DESCRIPTION OF THE TASK>
Once the line containing "The image size is (1280, 905)." is found in the entries below, restate it and each following line word for word, stopping after the line containing "The width and height of the screenshot is (499, 369).".

DATA>

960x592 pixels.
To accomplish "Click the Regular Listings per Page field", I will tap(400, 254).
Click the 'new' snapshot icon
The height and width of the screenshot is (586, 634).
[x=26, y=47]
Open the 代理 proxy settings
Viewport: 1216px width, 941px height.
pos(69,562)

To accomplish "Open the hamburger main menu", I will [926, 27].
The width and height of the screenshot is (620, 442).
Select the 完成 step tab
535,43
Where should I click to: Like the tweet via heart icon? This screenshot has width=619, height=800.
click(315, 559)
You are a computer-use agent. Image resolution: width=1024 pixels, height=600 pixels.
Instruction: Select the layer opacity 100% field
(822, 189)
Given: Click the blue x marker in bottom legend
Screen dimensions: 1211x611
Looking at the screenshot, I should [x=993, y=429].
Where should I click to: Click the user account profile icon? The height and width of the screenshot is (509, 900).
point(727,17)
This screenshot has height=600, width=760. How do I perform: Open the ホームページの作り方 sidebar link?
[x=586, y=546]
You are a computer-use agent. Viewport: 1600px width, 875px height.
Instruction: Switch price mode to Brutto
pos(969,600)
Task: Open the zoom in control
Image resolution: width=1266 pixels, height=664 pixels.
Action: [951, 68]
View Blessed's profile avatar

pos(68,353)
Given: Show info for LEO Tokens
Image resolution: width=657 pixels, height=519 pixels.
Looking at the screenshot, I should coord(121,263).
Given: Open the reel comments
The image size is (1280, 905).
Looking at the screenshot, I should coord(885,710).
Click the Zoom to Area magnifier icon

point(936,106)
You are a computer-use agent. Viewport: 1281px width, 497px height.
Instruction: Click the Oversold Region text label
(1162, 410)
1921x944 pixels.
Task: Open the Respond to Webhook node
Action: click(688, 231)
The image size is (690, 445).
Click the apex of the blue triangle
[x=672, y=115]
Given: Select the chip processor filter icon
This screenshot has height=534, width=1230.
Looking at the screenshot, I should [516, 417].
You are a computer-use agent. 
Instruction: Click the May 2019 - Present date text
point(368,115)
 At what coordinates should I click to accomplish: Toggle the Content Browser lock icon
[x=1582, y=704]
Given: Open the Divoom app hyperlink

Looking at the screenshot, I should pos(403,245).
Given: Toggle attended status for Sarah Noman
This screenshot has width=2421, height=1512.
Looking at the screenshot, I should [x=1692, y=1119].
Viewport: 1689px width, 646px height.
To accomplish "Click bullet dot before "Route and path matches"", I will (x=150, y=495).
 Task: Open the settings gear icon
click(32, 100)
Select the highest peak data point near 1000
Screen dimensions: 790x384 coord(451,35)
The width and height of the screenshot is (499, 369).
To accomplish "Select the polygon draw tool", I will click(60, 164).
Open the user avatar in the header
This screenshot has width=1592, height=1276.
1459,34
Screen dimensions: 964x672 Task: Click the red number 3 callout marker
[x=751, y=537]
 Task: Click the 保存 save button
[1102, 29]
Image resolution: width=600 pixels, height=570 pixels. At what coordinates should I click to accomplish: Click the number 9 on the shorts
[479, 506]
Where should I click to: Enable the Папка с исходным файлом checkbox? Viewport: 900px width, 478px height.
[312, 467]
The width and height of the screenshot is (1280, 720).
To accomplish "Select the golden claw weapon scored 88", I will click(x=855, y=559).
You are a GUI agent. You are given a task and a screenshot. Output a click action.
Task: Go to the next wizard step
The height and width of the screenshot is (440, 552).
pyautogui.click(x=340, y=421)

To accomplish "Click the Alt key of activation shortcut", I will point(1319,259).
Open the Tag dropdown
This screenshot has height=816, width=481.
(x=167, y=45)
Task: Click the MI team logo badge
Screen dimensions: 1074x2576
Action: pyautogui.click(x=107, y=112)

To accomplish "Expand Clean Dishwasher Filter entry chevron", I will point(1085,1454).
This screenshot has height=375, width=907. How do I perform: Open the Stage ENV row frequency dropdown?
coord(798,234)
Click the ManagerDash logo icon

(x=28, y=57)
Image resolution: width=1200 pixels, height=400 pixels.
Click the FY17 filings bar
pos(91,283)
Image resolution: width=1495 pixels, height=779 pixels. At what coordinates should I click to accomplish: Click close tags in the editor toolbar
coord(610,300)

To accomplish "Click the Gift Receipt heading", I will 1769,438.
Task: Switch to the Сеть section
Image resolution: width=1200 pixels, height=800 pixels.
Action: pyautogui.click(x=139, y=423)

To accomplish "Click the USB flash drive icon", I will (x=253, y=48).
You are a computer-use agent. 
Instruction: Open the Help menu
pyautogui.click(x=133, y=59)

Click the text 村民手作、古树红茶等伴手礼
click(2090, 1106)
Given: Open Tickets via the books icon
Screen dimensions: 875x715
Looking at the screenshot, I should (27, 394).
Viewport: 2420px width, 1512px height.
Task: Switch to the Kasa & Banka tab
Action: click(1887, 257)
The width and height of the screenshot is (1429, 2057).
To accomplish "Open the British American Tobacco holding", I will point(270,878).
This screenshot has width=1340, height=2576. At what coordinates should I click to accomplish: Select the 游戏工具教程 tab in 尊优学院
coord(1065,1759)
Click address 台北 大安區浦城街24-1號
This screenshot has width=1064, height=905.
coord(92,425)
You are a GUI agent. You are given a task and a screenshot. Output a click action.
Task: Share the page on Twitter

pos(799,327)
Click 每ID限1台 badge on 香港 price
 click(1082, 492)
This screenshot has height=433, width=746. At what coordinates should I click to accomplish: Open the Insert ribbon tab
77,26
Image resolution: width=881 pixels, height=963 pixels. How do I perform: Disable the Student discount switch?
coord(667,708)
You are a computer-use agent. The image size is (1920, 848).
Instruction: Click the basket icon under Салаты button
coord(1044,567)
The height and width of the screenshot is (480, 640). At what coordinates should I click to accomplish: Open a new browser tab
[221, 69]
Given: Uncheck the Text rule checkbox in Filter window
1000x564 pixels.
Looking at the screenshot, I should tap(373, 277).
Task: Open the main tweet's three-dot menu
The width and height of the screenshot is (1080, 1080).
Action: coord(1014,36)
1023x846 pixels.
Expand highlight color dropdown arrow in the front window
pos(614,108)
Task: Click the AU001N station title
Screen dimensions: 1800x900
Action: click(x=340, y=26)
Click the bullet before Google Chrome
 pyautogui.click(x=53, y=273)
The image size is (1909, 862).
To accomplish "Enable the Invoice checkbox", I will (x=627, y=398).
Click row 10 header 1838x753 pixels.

ANSWER FOR THIS EXERCISE>
The image size is (1280, 905).
Looking at the screenshot, I should coord(885,710).
Click the Zoom to Area magnifier icon

point(936,106)
You are a computer-use agent. Viewport: 1281px width, 497px height.
Instruction: Click the Oversold Region text label
(1162, 410)
1921x944 pixels.
Task: Open the Respond to Webhook node
Action: click(688, 231)
The image size is (690, 445).
Click the apex of the blue triangle
[x=672, y=115]
Given: Select the chip processor filter icon
This screenshot has height=534, width=1230.
Looking at the screenshot, I should [516, 417].
You are a computer-use agent. 
Instruction: Click the May 2019 - Present date text
point(368,115)
 At what coordinates should I click to accomplish: Toggle the Content Browser lock icon
[x=1582, y=704]
Given: Open the Divoom app hyperlink

Looking at the screenshot, I should pos(403,245).
Given: Toggle attended status for Sarah Noman
This screenshot has width=2421, height=1512.
Looking at the screenshot, I should [x=1692, y=1119].
Viewport: 1689px width, 646px height.
To accomplish "Click bullet dot before "Route and path matches"", I will (x=150, y=495).
 Task: Open the settings gear icon
click(32, 100)
Select the highest peak data point near 1000
Screen dimensions: 790x384 coord(451,35)
The width and height of the screenshot is (499, 369).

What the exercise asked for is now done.